There are occasions when time becomes fluid, when now becomes something bigger and stranger and harder to hold on to than the X on the calendar or the groove in the clock to which the second hand points.
This chronological fluidity shows up most often and most obviously in instances of deep wonder and deep change: here we stand on the mountaintop or beneath the immensity of the stars or inside the glory of music or within the holy silliness of sex or beside the impossible finality of the coffin and, suddenly, suddenly, we catch an almost unobscured glimpse of…
Of, well, everything.
In these moments we remember the years that brought us to this instant. And somehow, paradoxically, we remember what is yet to come – much as, in church, we remember that Jesus is going to return. This strange remembering is what the poet Sharon Bryan is getting at when she tells us that:
…it’s as if you’d reached
the top of a hill
and could see all the way
to the end of your life,
so you know without a doubt
that it has an end—
not that it will have,
but that it does have…
This remembering is why we cry at graduations and weddings and at the births of children.
This remembering is what allows is to understand that this life is glorious and fleeting gift.
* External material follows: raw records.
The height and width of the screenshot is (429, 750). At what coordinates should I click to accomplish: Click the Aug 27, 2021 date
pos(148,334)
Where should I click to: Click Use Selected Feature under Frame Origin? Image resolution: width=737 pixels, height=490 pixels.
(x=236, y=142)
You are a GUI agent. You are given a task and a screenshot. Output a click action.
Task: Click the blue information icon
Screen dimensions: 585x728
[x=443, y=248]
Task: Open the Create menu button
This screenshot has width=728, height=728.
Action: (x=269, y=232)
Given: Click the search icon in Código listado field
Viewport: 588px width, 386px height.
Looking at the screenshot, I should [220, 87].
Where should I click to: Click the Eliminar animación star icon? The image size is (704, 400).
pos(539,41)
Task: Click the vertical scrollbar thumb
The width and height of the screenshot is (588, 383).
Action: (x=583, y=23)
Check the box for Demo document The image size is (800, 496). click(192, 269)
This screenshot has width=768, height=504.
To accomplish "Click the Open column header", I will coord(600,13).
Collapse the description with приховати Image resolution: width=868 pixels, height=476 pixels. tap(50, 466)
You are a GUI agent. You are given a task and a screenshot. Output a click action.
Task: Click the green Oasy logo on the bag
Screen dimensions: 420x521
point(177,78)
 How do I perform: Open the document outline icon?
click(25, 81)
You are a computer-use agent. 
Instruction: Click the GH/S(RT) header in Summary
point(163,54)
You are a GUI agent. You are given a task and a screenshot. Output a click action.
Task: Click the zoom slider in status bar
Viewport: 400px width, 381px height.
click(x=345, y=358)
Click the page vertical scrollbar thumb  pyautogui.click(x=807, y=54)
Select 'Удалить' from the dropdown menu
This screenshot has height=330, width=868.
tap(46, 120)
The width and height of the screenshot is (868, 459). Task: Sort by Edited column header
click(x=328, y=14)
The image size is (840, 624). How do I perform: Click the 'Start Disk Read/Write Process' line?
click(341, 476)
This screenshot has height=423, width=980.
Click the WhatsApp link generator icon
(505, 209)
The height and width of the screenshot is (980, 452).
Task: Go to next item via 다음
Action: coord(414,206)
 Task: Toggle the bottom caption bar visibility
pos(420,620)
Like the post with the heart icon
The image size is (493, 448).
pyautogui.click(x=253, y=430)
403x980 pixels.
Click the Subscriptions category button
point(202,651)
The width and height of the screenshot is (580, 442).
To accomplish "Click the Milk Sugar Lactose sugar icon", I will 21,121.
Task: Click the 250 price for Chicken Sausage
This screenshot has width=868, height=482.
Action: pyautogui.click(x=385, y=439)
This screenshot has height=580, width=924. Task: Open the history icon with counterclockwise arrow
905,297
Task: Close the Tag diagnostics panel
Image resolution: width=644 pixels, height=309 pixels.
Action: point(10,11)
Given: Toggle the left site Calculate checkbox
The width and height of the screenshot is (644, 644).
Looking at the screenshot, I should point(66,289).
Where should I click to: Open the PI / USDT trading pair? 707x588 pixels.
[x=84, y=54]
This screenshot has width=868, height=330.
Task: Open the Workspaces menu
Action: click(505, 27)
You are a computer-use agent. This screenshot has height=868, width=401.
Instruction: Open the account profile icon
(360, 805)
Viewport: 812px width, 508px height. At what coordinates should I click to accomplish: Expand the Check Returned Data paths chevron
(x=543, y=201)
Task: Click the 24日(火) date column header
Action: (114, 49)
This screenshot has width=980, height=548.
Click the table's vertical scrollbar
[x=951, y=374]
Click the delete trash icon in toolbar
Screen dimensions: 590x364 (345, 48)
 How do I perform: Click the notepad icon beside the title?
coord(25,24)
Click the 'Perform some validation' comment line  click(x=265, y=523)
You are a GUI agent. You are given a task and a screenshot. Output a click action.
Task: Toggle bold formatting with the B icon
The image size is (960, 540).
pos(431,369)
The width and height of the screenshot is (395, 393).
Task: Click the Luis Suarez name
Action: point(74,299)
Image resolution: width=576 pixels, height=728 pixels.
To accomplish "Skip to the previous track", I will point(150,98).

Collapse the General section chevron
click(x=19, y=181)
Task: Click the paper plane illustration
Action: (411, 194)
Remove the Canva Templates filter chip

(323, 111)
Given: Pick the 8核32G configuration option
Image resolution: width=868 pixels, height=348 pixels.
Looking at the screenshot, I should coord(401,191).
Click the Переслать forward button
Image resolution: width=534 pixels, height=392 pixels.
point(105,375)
Occasionally, this beautiful clarity comes in the middle of something everyday – not a hard beginning or an end, neither a lightning strike of grief nor a rush of ecstasy, but in the moment when you are putting away the groceries and, abruptly, the smell of some other, older kitchen calls to you. Suddenly you are years and miles away. Suddenly you feel again the lonely freedom of being outside of your parents’ home for the first time and cooking your own meals.
Or maybe the moment comes when you are on a bicycle early on a summer morning and, in a flash of something between joy and melancholy, it is another summer morning, years ago. You are on the red bicycle of your childhood. You and your friends are peddling towards the sea.
Or maybe the moment comes as you gaze upon a freshly taken photograph. And you see the hands that will hold the same image years or decades from now. Perhaps the hands that hold the photograph will be your own. Or perhaps the hands will belong to someone else – a grandchild, a lover, a friend. Either way, the one holding the dusty and sun-worn photograph will laugh and marvel that you were ever so young.
For an instant, this strange remembering is now. And then it’s gone. And you go back to stacking the groceries, and you keep on peddling the bicycle, and you lift the camera lens up, up towards the sky.